Abstract: SA-PO503
A Randomized Controlled Trial Comparing Belatacept to Tacrolimus in De Novo Kidney Transplantation
Session Information
- Immunosuppression, Disease Recurrence, and Malignancy
November 04, 2017 | Location: Hall H, Morial Convention Center
Abstract Time: 10:00 AM - 10:00 AM
Category: Transplantation
- 1702 Transplantation: Clinical and Translational
Authors
- De Graav, Gretchen Norine, Erasmus MC, Rotterdam, Netherlands
- Baan, Carla, Erasmus MC, Rotterdam, Netherlands
- Clahsen - van Groningen, Marian, Erasmus MC, Rotterdam, Netherlands
- Von der thüsen, Jan H, Erasmus MC, Rotterdam, Netherlands
- Cadogan, Monique, Erasmus MC, Rotterdam, Netherlands
- Van De Wetering, Jacqueline, Erasmus MC, Rotterdam, Netherlands
- van Rosmalen, Joost, Erasmus MC, Rotterdam, Netherlands
- Weimar, Willem, Erasmus MC, Rotterdam, Netherlands
- Hesselink, Dennis Alexander, Erasmus MC, Rotterdam, Netherlands
Background
Belatacept (bela) allows for calcineurin-inhibitor-free immunosuppressive therapy after kidney transplantation but is associated with a higher acute rejection risk than ciclosporin.
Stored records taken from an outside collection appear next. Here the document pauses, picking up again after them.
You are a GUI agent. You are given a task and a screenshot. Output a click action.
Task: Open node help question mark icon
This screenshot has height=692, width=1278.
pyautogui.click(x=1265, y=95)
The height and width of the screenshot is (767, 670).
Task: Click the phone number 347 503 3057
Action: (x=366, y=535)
We compared clinical outcomes in a randomized-controlled trial comparing bela to tacrolimus (tac) in de novo kidney transplantation.
Methods
Forty kidney transplant recipients were 1:1 randomized to a bela- or tac-based immunosuppressive regimen combined with basiliximab, mycophenolate, and prednisolone. One-year graft- and biopsy-proven acute rejection (BPAR)-free survival were assessed, as well as the development of de novo donor-specific anti-HLA antibodies (DSA), the incidence of adverse events (AEs) and eGFR (in mL/min/1.73m2).
Results
Three graft losses occurred on days 12, 59, and 161 after transplantation, resulting in a 1-year death-censored graft survival of 85% in the belatacept group vs. 100% in the tacrolimus group (p=0.08). All were the result of glucocorticoid-resistant rejection. The incidence of BPAR was higher in the bela-treated than in the tac-treated patients, n=11 (55%) vs. n=2 (10%), p=0.006, respectively, and rejections were of a more severe grade. In the first year, 2 patients, of which 1 rejected, developed DSA, both in the bela group. Total AEs were similar between groups; means of 10.3 and 11.9 per patient in the bela- and tac-groups, respectively, p=0.41. Post-transplant diabetes mellitus occurred more often in the tacrolimus group; n=7 vs. n=1 in the belatacept group, p=0.04. eGFR, excluding graft losses, was not different between bela-treated and tac-treated patients on month 12: 54 (28–89) and 50 (33–84) mL/min, respectively; p=0.57. However, graft-loss censored eGFR in bela-treated rejectors (n=8) was 36 (28-76) mL/min at month 12, which was lower than the eGFR of 58 (37-84) mL/min in the bela-treated non-rejectors, p=0.001.
Conclusion
Bela-based immunosuppressive therapy results in a higher rejection rate and severity compared to standard, tac-based therapy, and shows similar graft function 1 year after transplantation.